“Difendiamo i nostri confini”?

21 Novembre 2022

Riguardo al nuovo Governo Meloni, abbiamo dichiarato su SanpoloPolis che non assumeremo atteggiamenti pregiudiziali, ma giudicheremo, come sempre fatto con tutti i governi, solo i provvedimenti e le azioni messe in atto.

Uno dei primi problemi affrontati è stato quello degli sbarchi a Lampedusa. Partiamo dai dati reali: gli immigrati “clandestini” che sbarcano sulle coste Mediterranee, rappresentano una percentuale inferiore al 10% rispetto agli stranieri che arrivano in Italia con mezzi legali (aerei, navi…) con permessi turistici e poi si stabiliscono nel nostro Paese. Quindi, se vogliamo parlare di “invasione”, questa non arriva certo dal Mediterraneo. L’obiettivo delle forze di governo sembrano in realtà essere le ONG che svolgono opera di salvataggio nel Mediterraneo, obiettivo molto presente anche ai tempi del primo governo Conte con Salvini Ministro degli Interni. Ad essere criminalizzate sono le organizzazioni che tentano di salvare vite umane. A parole si combattono gli scafisti che in realtà appartengono a quelle stesse bande militarizzate che vengono finanziate in Libia per trattenere gli immigrati nei centri di detenzione che sono veri e propri “lager” dove avvengono le più atroci violenze.

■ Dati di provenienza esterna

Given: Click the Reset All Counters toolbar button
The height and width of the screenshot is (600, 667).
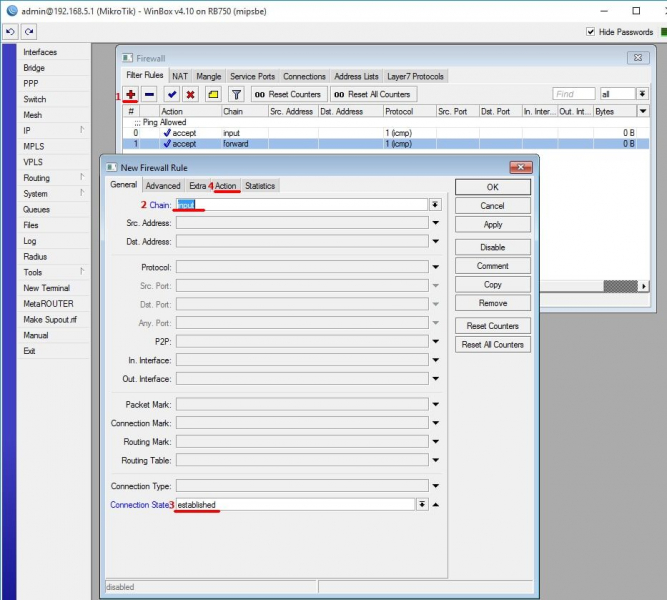Looking at the screenshot, I should pos(373,94).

Si parla di limitare l’accoglienza alle persone che scappano da Paesi in guerra e da situazioni di fame, ma basta guardare da quali Paesi giungono gli immigrati della rotta mediterranea per rendersi conto che non scappano da situazioni di benessere. Chi glielo farebbe fare, altrimenti, di affrontare mesi, se non anni, di deserto, di umiliazioni, di violenze, di rischi per la stessa vita, se alle spalle non avessero guerre, stenti, persecuzioni… e tanto altro?

Quindi, di fronte a questo dramma, il primo dovere è SALVARE VITE UMANE!